▶ **Work instructions**
Write out again the lines from the line with "Where should I" up to and including the line with "You are a GUI", exactly as they stand below, and skip any picture.

▶ **Excerpted records**

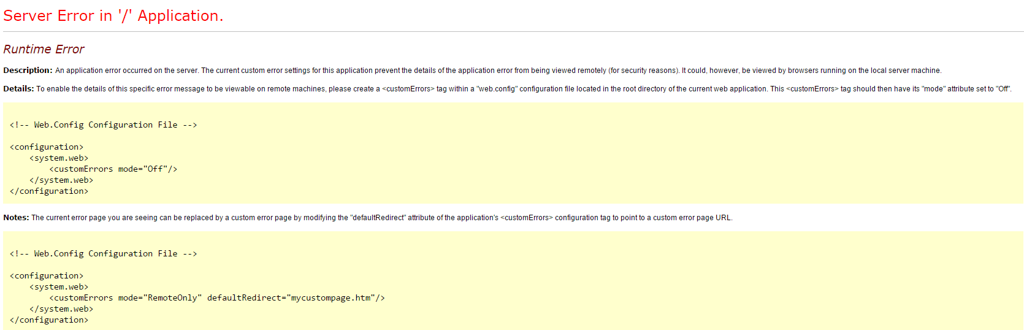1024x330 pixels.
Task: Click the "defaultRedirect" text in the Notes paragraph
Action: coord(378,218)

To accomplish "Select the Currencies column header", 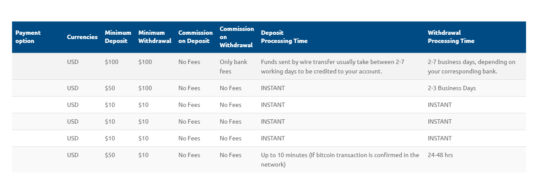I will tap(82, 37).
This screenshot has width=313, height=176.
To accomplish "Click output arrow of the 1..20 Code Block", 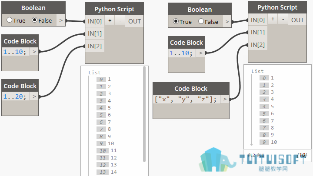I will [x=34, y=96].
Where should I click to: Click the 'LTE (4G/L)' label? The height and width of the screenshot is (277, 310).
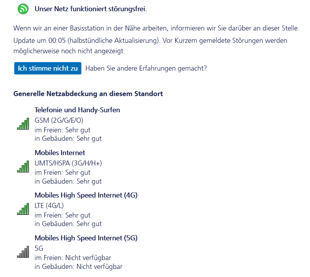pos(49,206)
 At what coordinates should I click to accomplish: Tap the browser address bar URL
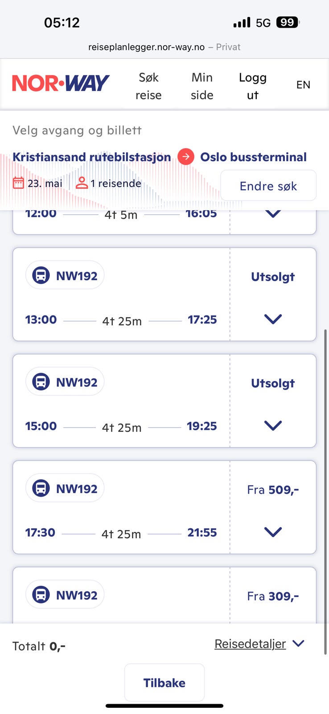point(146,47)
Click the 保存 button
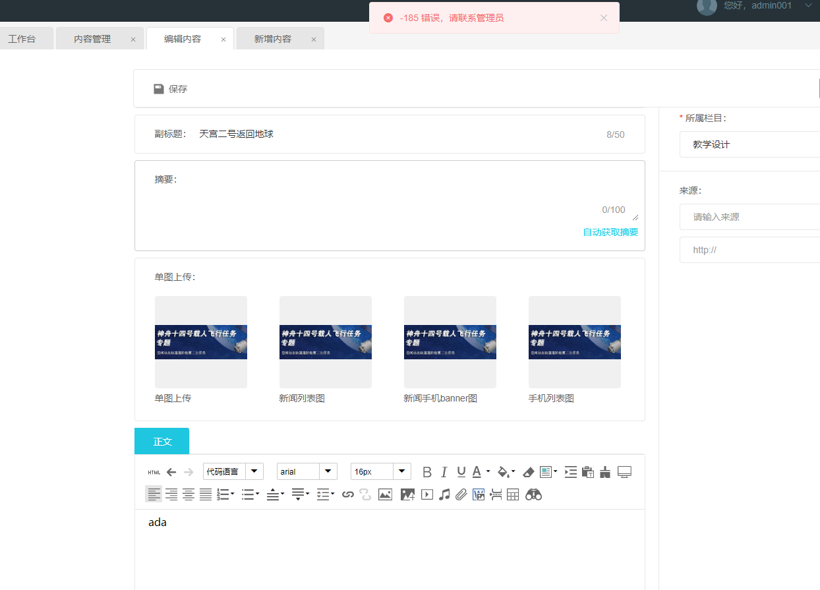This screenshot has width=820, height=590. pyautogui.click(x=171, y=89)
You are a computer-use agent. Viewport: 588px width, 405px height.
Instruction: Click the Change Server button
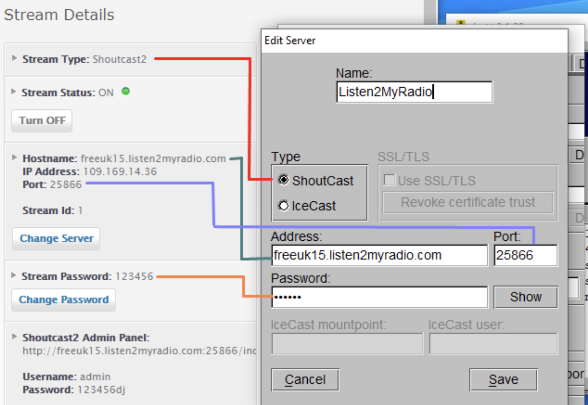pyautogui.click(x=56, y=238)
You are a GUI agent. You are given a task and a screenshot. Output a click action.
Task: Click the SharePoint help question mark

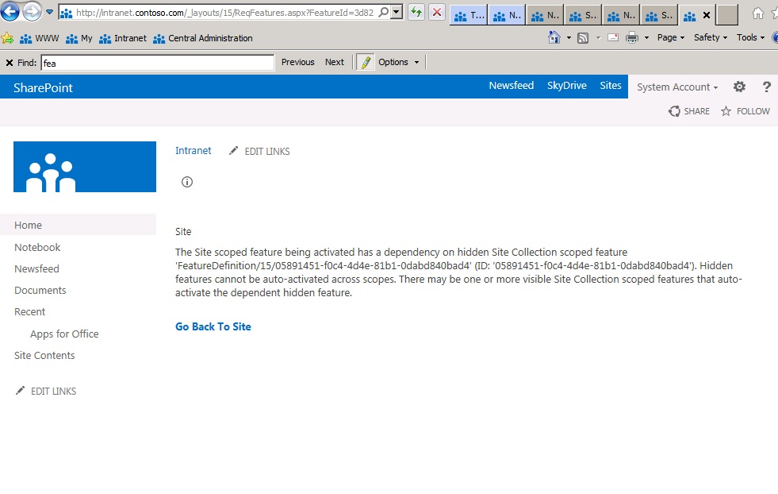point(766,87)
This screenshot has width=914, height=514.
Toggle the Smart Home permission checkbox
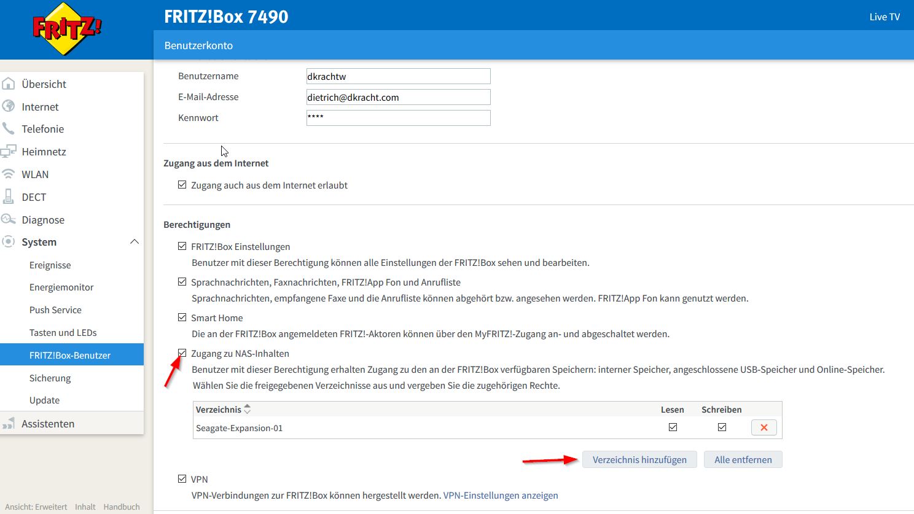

▶ **Reply to the exercise**
Where should I click to: Click the 'LTE (4G/L)' label? The height and width of the screenshot is (277, 310).
pos(49,206)
 At what coordinates should I click to accomplish: Tap the browser address bar URL
point(146,47)
Click the 保存 button
This screenshot has width=820, height=590. pyautogui.click(x=171, y=89)
You are a computer-use agent. Viewport: 588px width, 405px height.
Instruction: Click the Change Server button
pyautogui.click(x=56, y=238)
You are a GUI agent. You are given a task and a screenshot. Output a click action.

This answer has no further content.